Williams oversees the implementation of the CPD’s $1.4 billion budget. A 36-year department veteran, Williams served as chief of patrol, directing operations of the city’s police districts. He also has held positions in narcotics, homicide, organized crime and community policing.

Kirkpatrick is a national instructor at the FBI’s Leadership Program LEEDA, or Law Enforcement Executive Development Association, where she trains high-level law enforcement executives. Kirkpatrick has a master’s degree in counseling and a law degree.

Alexander, who holds a Psy.D. in clinical psychology, is former Chief of Police for Rochester, N.Y., and chief of police for DeKalb County.

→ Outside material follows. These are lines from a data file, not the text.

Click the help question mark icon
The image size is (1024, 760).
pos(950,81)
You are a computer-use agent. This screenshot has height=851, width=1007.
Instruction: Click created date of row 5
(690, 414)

He is immediate past president of the National Association of Black Law Forcement Executives.

The board selected the three finalists following a national search, which yielded 39 applicants. The applicants came from within and outside of Chicago and they were diverse in experience, gender, racial and ethnic background.

The finalists will be presented to Mayor Emanuel who with advice from Chicago City Council will make the final choice.

Van Dyke fired 16 shots in killing McDonald, a black teenager, on Oct. 20, 2014.

Anne E. Kirkpatrick is a finalist for the Chicago Police Department's superintendent's job.
Anne E. Kirkpatrick, a lawyer, is a finalist for the Chicago Police Department’s superintendent’s job.

Search for new chief began after the public saw a tape of the McDonald shooting

Anita Alvarez, the Cook County State’s Attorney who was voted out office on Tuesday, saw the tape of the shooting but she did not release the video of the shooting until November 24, 2015, more than 13 months after it occurred.

Eugene Williams, a Chicago Police Department veteran, is in the running for police superintendent.
Eugene Williams, a Chicago Police Department veteran, is in the running for the city’s police superintendent.

Several independent investigators demanded that Alvarez release footage of the shooting which was captured by a police dash cam. She released the footage the day after Van Dyke was charged with first-degree murder. McDonald was 17 years old.

Members of Black Lives Matter and other groups marched down Michigan Avenue and blocked entrances to stores in the Chicago’s swankiest shopping district, chanting “16 shots and a cover-up.”

Shortly afterwards, Mayor Emanuel fired McCarthy. On Tuesday, Cook County residents fired Alvarez voting the two-term incumbent out of office. Kim Foxx replaced Alvarez.